ONU : Guterres plaide pour une gouvernance mondiale de l’IA
Le secrétaire général de l’ONU, Antonio Guterres, a appelé vendredi à une gouvernance mondiale plus inclusive de l’intelligence artificielle (IA), estimant que cette technologie ne devait pas être façonnée par un nombre restreint de gouvernements ou d’entreprises, mais par l’ensemble de la communauté internationale.
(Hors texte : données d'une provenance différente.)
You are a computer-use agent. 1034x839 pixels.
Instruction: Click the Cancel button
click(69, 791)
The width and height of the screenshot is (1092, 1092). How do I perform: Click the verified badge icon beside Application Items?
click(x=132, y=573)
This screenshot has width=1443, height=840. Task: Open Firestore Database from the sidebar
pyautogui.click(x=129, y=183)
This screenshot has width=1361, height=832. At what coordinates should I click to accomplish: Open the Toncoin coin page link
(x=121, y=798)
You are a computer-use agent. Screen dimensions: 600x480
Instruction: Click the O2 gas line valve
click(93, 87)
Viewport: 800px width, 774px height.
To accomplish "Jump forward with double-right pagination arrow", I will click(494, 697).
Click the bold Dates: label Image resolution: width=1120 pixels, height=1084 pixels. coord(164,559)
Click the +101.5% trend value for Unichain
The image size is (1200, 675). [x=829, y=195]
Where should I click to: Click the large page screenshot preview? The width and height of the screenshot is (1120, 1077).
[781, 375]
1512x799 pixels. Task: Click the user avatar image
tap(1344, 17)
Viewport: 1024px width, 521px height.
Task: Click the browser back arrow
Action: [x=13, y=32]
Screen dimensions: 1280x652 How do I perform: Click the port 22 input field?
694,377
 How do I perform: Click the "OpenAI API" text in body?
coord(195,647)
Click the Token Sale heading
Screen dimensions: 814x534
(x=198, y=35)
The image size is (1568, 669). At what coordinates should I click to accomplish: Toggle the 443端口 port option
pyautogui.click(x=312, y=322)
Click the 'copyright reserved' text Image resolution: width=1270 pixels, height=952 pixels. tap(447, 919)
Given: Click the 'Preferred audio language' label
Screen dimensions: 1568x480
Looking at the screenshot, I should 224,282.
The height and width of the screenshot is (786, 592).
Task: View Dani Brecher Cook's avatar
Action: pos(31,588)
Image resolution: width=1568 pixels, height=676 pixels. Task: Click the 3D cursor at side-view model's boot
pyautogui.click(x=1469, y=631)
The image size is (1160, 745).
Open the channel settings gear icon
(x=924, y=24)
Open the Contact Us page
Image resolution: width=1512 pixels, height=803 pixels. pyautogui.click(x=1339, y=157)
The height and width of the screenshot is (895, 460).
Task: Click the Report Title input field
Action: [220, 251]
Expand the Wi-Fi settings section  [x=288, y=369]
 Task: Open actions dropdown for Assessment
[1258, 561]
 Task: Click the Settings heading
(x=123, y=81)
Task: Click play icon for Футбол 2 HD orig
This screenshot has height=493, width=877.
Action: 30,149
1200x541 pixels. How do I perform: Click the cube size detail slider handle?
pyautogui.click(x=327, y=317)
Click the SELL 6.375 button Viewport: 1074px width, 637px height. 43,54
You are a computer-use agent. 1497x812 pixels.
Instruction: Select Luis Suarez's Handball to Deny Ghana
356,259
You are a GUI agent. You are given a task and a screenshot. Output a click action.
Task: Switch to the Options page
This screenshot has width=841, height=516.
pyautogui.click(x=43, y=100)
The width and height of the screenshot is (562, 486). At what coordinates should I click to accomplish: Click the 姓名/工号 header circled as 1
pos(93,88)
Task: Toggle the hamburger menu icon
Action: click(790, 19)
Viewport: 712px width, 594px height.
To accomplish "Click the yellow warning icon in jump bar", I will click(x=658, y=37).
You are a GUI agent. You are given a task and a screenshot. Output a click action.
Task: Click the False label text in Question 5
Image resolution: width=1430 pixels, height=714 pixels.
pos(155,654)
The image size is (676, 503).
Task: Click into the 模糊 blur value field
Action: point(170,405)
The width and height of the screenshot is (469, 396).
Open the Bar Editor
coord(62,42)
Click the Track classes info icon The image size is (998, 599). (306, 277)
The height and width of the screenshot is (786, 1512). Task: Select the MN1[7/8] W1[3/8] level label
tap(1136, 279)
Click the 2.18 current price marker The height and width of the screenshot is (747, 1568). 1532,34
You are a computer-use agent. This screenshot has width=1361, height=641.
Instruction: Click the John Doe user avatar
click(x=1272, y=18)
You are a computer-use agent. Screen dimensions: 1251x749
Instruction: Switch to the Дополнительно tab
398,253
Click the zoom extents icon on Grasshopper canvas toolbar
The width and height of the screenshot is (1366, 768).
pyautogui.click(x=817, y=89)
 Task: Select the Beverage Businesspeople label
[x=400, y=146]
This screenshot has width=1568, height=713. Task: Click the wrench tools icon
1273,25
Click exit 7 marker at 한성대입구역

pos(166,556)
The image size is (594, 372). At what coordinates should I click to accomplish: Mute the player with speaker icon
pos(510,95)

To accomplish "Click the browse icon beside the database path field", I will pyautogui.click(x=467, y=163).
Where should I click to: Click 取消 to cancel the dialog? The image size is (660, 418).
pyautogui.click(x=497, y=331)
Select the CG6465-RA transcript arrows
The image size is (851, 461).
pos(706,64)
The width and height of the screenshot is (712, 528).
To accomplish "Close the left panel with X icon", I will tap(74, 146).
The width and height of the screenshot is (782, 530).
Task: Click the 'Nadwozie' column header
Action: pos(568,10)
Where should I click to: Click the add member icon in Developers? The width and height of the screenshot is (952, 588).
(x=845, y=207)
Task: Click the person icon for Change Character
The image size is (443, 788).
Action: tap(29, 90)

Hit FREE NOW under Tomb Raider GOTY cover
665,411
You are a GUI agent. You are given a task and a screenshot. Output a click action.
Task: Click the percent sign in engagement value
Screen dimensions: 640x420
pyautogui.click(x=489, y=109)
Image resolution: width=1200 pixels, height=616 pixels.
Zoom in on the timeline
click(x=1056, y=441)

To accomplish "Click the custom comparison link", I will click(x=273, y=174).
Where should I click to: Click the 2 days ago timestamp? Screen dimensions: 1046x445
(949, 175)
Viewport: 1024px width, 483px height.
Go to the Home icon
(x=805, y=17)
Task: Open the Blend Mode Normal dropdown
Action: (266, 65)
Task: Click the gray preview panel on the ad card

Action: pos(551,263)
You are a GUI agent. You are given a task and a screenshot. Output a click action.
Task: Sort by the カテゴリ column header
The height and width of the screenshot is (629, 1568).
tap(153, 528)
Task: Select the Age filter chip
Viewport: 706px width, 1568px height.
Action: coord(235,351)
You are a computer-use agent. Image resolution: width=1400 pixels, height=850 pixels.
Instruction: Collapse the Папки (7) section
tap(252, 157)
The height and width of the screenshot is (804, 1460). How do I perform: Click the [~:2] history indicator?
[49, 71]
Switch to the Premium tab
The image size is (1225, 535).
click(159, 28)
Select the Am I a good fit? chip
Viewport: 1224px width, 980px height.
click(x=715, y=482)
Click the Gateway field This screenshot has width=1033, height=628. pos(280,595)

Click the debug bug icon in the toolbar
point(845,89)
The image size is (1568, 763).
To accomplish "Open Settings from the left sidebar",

S’exprimant à l’ouverture de la Conférence mondiale sur l’intelligence artificielle (WAIC) à Shanghai, en présence du président chinois Xi Jinping, Antonio Guterres a qualifié l’IA de « plus grande opportunité de l’humanité au XXIe siècle », tout en avertissant qu’elle pourrait aussi devenir « l’un de ses plus grands risques ».
« La technologie qui façonnera l’avenir de l’humanité doit être façonnée par l’humanité tout entière », a-t-il déclaré, ajoutant que l’IA « ne peut être régie par une poignée de pays ou d’entreprises » et que « chaque nation doit avoir sa place à la table des discussions ».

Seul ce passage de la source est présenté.